Missbrauchsbetroffener Bernhard Rasche äußert Kritik am Bistum Würzburg. Er ist nicht einverstanden damit, wie der Betroffenenbeirat ins Leben gerufen wurde.
Foto: Hagen Wohlfahrt | Missbrauchsbetroffener Bernhard Rasche äußert Kritik am Bistum Würzburg. Er ist nicht einverstanden damit, wie der Betroffenenbeirat ins Leben gerufen wurde.
Christine Jeske
 |  aktualisiert: 08.02.2024 10:54 Uhr

Im Juni 2019 hat sich Würzburgs Bischof Franz Jung erstmals mit Missbrauchsbetroffenen zum Gespräch getroffen. Seither gab es mehrere Zusammenkünfte, ebenso Einzelgespräche mit dem Bischof, bestätigen Teilnehmer. Bei einem Treffen vor einigen Wochen sei auch über die Bildung eines Betroffenenbeirats diskutiert worden. Zu einer Wahl durch die Betroffenen sei es aber wegen langer Diskussionen aus zeitlichen Gründen bislang nicht gekommen.

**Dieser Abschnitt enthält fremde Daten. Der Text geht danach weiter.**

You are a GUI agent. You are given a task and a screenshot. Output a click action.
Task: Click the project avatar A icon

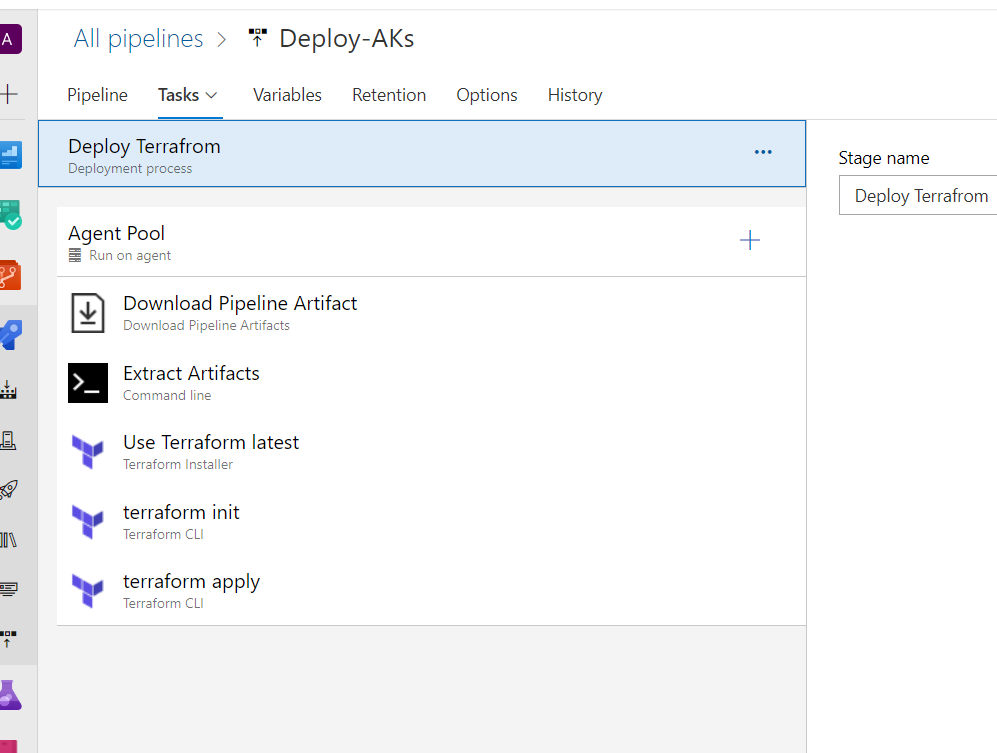[9, 40]
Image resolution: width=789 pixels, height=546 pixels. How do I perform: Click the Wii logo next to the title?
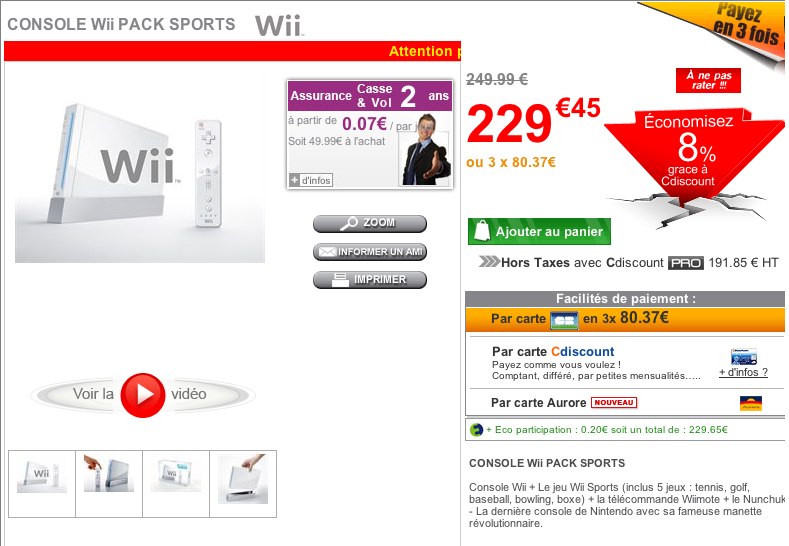279,25
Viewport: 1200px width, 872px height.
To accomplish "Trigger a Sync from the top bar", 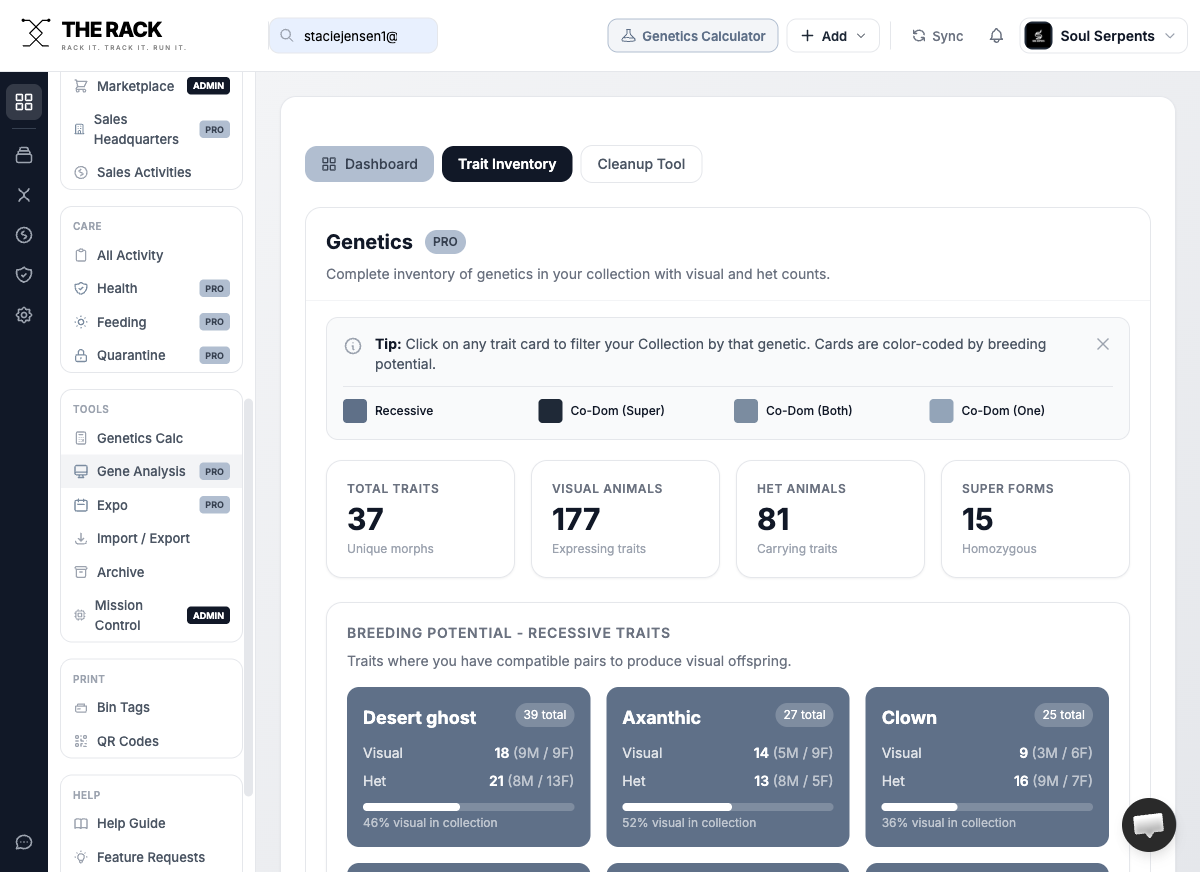I will pos(937,35).
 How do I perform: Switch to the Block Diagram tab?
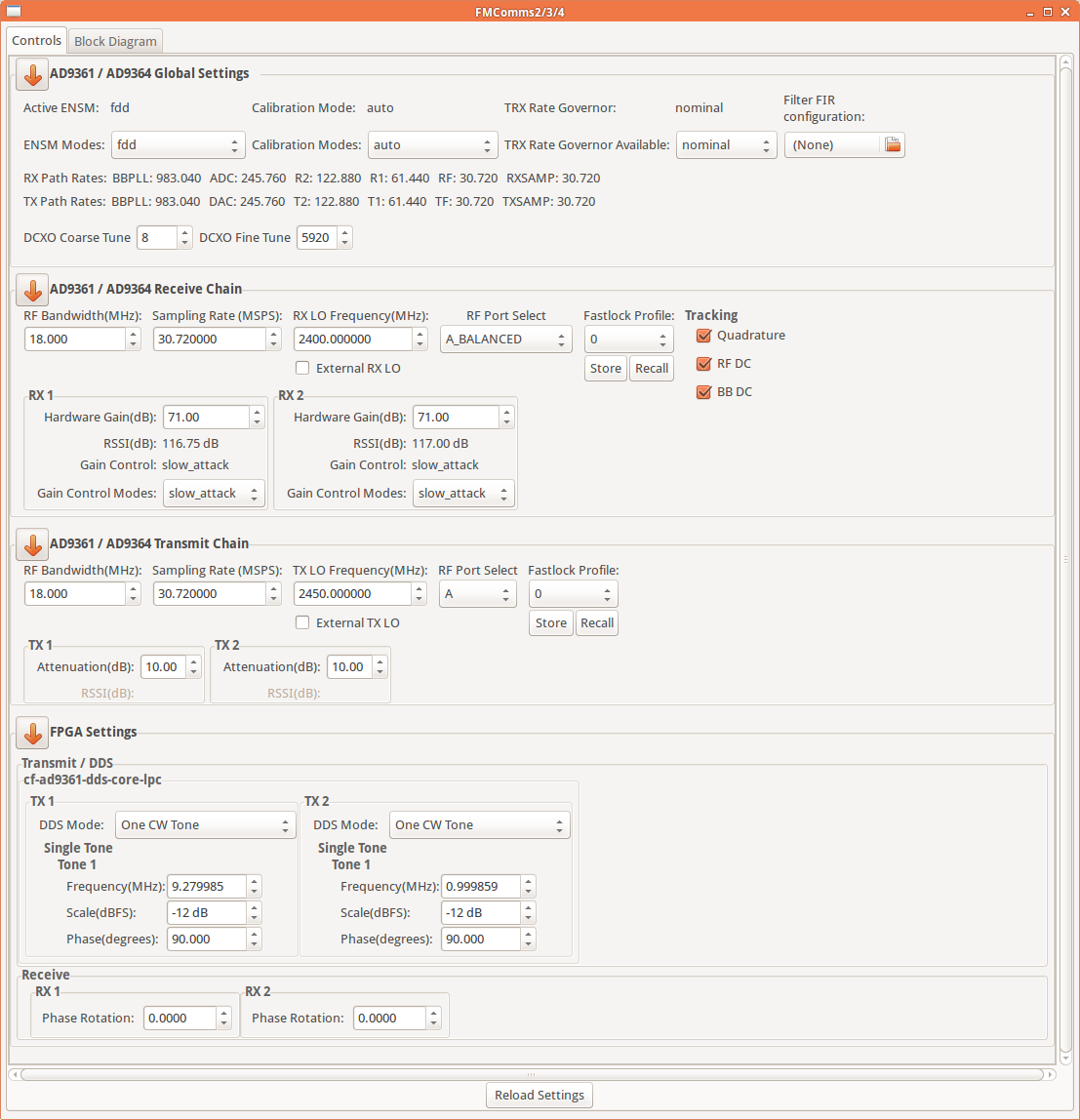pyautogui.click(x=115, y=41)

Auf Anfrage informiert Bistumssprecher Bernhard Schweßinger, dass in Würzburg seit dem 10. September ein Betroffenenbeirat existiere. "Die 2019 begonnenen Betroffenentreffen mit Bischof und Generalvikar haben jetzt diese Funktion übernommen."

Betroffener kritisiert Umbenennung der Gesprächsgruppe in Betroffenenbeirat

Über einen offenen Brief an Bischof Jung, der über die sozialen Medien veröffentlicht wurde, hat sich der Betroffene Bernhard Rasche kürzlich zur Situation in Würzburg geäußert. Er kritisiert, dass die Gesprächsgruppe kurzerhand vom Bischof zum Betroffenenbeirat umbenannt worden sei. Das lässt die Rahmenordnung jedoch zu. Denn einleitend steht dort: Wenn bereits ein vergleichbares Gremium zur Beteiligung von Betroffenen eingerichtet sei, könne durch dieses Gremium die Betroffenenbeteiligung weiterhin erfolgen. Rasches Kritik entzündet sich daran, dass nicht alle Teilnehmer bei dieser Umbenennung anwesend gewesen seien, um entweder ihr Einverständnis oder ihre Ablehnung äußern zu können.

Rasche fordert von der Diözese Würzburg, alle Missbrauchsbetroffenen anzuschreiben und zu einem allgemeinen Treffen über die Tageszeitung einzuladen. "Dann könnten Betroffene einen eigenen Beirat bilden." Damit bezieht sich Rasche auf Punkt eins der DBK-Rahmenordnung, die einen öffentlichen Aufruf zur Begleitung und Aufarbeitung durch Betroffene vorsieht.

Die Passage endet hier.